Leaning up against the brick fronting of the Edgewater Hotel and praying for a miracle. Hoping I wasn’t too conspicuous and wondering who across this great country Canada owed me a favor or money. Who, within the vast range of my visionary network would be good or foolish enough to lend me jack – cash. No one. When you are down and out, you have no friends. You are alone. It is an axiom. It is also one of those true – life facts which occasionally bothered me yesterday.
One slight and slender prospect and in a fit of panic and desperation, I placed a collect call to my best friend down south. Zowie! Shazam! A radical but wise speculation! The government of Canada had done the right thing and upped with the money they owed me! Two hundred dollars shot north fast! Mercy!
It took me 2 nights to splash and spill that satisfaction on a bar – room floor and about then the full realization of my dilemma came over me. For sure, it was time to do a fast exit from W.H. and the only way out was back down that damned dirt road, to turn around at G.P., to go north again, to Yellowknife.
This brilliant strategy had been determined during my last alcoholic stupor and slumber in W.H. After all, no doubt I would find a lot of really good friends in Y.K. So long ago, way back and during the summer of 1976, I was convinced God was not a kind fellow.
All is well
G.B.T.
Yellowknife – Basically
My reception in G.P. was cold and the good and gracious citizens of G.P. may have let me have a glass of warm water before putting me on the road again.

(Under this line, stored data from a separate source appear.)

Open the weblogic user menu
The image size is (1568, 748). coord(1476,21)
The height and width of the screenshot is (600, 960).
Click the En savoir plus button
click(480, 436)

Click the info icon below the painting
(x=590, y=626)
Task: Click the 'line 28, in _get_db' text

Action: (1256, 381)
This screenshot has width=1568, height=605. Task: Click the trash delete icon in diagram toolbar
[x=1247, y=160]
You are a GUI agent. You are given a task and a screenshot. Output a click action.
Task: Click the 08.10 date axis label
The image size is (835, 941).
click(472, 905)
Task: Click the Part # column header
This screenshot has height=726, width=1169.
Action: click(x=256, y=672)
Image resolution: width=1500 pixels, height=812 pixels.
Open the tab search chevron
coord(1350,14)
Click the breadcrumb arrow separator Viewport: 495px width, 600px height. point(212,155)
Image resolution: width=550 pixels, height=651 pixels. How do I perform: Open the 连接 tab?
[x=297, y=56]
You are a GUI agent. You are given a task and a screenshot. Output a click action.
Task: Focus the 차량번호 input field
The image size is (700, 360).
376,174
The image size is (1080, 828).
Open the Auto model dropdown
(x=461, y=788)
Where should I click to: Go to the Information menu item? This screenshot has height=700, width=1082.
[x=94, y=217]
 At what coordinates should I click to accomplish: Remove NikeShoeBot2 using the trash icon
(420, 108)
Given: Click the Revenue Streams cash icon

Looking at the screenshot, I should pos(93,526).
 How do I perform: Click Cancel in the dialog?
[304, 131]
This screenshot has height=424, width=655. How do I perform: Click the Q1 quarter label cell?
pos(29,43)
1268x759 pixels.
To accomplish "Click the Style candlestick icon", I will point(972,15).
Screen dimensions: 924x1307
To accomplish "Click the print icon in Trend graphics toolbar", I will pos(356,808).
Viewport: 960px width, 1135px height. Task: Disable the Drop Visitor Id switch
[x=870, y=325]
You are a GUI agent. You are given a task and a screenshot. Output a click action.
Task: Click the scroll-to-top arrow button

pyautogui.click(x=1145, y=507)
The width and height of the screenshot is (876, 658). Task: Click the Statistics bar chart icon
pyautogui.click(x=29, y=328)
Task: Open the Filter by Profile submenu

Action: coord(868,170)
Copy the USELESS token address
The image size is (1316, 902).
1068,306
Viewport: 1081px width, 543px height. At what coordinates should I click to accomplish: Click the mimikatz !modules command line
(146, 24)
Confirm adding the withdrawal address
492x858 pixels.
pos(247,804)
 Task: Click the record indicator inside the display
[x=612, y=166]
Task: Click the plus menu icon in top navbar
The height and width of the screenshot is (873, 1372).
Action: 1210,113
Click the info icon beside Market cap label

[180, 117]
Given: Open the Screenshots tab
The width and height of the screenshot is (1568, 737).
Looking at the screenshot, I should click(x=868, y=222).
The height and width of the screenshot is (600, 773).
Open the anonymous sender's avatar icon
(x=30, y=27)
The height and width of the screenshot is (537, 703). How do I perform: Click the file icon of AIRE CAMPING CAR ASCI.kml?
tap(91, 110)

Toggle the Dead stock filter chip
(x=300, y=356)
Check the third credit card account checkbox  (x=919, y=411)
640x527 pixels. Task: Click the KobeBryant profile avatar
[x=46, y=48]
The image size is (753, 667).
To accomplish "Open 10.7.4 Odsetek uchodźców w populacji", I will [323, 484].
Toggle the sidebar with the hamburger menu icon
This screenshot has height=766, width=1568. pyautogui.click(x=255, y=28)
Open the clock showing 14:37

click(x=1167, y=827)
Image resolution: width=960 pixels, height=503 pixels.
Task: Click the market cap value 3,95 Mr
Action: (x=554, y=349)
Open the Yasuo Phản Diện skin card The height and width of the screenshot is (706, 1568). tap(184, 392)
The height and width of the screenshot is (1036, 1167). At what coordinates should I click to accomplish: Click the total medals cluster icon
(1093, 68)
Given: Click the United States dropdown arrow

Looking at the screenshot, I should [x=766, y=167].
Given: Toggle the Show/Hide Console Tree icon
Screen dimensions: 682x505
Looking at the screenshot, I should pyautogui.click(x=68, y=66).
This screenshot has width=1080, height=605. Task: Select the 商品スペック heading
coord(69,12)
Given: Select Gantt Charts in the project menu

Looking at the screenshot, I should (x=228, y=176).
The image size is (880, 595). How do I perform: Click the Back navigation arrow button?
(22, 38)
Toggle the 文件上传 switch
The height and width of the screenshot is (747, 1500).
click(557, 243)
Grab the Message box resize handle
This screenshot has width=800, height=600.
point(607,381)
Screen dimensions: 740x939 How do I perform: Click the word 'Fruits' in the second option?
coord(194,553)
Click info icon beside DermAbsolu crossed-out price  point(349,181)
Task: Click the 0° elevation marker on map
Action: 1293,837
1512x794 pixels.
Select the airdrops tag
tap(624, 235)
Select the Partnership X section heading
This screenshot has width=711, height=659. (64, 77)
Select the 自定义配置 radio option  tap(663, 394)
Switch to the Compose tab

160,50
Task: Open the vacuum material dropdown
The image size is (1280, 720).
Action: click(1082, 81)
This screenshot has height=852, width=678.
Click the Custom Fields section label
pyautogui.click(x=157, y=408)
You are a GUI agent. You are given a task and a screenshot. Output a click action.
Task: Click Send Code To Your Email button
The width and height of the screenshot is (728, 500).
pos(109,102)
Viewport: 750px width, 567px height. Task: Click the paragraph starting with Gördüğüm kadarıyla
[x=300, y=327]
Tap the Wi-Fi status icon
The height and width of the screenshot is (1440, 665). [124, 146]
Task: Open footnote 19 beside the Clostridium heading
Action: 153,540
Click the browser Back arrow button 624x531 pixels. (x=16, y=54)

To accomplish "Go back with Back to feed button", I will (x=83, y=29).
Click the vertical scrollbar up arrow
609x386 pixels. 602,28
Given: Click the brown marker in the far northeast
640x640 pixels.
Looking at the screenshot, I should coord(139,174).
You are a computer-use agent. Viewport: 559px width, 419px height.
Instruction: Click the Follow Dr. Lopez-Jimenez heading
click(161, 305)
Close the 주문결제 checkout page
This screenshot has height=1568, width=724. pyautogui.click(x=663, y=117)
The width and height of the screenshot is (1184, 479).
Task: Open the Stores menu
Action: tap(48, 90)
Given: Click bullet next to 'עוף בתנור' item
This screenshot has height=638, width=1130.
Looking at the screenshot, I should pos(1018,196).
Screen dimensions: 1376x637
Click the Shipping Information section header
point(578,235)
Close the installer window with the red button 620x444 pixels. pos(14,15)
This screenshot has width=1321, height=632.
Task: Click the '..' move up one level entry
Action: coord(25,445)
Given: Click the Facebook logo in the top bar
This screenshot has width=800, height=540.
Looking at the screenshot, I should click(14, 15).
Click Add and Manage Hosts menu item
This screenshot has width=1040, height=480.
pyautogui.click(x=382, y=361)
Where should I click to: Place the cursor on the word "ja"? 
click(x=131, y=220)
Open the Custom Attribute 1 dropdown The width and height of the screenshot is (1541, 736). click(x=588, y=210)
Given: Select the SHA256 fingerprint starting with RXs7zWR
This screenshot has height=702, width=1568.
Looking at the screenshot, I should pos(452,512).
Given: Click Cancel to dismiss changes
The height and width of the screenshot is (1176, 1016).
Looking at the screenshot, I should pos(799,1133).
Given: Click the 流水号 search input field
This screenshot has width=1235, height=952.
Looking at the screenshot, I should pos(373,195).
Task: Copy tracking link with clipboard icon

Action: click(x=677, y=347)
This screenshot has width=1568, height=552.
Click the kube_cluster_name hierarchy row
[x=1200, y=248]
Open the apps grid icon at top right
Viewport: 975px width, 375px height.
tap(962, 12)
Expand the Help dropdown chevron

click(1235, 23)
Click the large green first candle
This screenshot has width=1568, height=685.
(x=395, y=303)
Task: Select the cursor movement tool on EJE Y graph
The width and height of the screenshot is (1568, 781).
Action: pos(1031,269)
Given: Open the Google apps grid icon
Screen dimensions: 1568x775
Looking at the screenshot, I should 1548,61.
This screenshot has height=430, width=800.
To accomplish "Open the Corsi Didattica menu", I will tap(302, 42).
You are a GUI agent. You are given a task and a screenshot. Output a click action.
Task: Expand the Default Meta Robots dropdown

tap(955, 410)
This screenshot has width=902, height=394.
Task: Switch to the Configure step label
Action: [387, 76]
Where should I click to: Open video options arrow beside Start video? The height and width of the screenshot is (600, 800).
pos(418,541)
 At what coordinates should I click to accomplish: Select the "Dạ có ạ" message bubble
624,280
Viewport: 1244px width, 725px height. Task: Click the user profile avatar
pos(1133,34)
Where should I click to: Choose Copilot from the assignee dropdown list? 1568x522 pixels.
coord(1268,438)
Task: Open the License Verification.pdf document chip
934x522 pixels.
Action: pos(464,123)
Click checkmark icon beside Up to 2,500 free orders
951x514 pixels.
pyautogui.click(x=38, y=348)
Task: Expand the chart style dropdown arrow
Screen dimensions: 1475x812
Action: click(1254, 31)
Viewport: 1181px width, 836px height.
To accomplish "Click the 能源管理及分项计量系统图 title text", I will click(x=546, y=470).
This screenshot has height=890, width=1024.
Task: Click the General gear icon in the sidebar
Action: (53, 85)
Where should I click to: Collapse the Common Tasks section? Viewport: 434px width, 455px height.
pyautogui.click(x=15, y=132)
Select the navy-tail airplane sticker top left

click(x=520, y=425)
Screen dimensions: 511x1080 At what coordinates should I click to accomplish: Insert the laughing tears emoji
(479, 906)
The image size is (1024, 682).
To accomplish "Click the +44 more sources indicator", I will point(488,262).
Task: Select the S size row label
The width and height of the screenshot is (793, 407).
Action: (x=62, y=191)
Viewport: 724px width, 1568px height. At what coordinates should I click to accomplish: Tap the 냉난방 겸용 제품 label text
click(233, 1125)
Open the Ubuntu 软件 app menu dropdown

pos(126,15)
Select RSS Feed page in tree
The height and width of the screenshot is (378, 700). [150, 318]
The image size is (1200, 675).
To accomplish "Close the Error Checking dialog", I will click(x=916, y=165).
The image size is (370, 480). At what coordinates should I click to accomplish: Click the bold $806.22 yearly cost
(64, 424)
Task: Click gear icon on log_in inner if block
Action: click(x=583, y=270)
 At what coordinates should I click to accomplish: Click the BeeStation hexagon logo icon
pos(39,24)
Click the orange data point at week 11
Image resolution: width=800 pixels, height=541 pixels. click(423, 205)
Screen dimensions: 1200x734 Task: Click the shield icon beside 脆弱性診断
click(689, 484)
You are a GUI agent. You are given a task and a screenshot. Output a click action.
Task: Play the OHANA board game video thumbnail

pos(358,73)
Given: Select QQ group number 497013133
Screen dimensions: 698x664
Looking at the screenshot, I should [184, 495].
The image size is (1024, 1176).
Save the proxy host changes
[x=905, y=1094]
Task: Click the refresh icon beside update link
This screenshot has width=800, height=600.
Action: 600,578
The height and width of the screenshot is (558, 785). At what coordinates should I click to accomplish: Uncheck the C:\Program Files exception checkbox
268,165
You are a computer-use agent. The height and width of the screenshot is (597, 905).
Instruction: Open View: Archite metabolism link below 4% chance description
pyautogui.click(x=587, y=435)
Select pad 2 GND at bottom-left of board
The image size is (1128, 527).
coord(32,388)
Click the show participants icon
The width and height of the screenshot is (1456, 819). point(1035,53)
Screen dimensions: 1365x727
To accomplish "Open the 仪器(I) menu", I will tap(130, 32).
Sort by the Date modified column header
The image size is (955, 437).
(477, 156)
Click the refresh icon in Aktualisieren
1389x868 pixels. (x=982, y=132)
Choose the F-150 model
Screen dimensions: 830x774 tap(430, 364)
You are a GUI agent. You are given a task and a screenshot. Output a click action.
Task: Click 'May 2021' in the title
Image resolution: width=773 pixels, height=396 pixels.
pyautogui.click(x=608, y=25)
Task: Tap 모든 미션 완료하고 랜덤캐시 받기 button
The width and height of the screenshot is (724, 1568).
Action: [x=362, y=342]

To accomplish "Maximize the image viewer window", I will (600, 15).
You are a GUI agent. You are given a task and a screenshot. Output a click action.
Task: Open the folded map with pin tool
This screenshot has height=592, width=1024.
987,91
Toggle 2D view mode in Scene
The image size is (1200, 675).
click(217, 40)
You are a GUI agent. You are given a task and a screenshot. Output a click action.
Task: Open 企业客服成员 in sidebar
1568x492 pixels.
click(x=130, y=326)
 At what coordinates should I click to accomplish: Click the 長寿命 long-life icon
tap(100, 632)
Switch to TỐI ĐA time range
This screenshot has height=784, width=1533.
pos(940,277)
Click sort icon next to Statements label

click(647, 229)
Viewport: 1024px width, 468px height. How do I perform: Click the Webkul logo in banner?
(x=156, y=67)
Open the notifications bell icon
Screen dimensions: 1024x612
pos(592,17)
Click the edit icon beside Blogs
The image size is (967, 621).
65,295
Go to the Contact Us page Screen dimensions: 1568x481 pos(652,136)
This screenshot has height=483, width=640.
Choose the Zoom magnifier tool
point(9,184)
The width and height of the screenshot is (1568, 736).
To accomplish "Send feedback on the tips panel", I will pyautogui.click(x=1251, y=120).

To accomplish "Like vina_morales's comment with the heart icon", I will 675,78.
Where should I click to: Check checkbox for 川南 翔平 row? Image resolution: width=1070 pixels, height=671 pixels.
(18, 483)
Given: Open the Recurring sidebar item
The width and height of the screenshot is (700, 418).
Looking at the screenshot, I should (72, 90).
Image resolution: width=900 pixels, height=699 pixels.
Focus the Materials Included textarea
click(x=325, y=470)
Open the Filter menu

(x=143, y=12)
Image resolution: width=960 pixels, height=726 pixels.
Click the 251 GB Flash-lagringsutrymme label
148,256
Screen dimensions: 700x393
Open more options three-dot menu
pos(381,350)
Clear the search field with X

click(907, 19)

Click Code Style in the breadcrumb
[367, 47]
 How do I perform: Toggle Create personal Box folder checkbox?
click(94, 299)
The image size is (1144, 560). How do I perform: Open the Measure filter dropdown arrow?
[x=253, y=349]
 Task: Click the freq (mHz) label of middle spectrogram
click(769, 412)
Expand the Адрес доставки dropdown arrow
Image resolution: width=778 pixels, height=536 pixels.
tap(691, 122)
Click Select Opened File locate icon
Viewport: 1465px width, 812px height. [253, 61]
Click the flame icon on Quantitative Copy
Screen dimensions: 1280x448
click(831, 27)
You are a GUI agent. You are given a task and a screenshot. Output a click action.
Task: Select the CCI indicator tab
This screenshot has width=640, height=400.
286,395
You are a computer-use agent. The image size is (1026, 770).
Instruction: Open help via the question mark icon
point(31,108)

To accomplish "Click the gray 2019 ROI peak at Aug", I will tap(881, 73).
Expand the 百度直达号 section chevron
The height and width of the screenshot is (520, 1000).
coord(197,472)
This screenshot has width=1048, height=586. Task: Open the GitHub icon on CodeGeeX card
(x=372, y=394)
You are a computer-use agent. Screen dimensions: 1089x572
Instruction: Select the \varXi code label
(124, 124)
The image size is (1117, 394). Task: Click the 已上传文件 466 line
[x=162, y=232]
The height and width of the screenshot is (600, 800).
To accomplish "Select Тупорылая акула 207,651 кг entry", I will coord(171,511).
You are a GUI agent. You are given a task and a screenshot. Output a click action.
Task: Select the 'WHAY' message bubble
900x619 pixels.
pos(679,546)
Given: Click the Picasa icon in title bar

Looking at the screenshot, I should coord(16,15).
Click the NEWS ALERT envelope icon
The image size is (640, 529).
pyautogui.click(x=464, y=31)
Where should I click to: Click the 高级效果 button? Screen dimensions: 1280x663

The long road is a harsh and uncaring bitch and I’ve walked that white line many times and always alone. The road will steal your pride and make you humble and you become aware of how small you really are. On the road, there were times when I despaired of seeing civilization ever again. Not that I’ve ever had great need of organized structure in my life but society’s mainstays, books and beer and other excitables have sometimes been necessary. Hell, at times even people hold me with a peculiar fascination. The long road builds character and strength and courage and allows you to think and imagine your mistakes and alternatives. On that journey, back in ’76, I did all kinds of time inside my head, only to find hordes and legions of barren and broken questions, no answers, just bitter need and longing.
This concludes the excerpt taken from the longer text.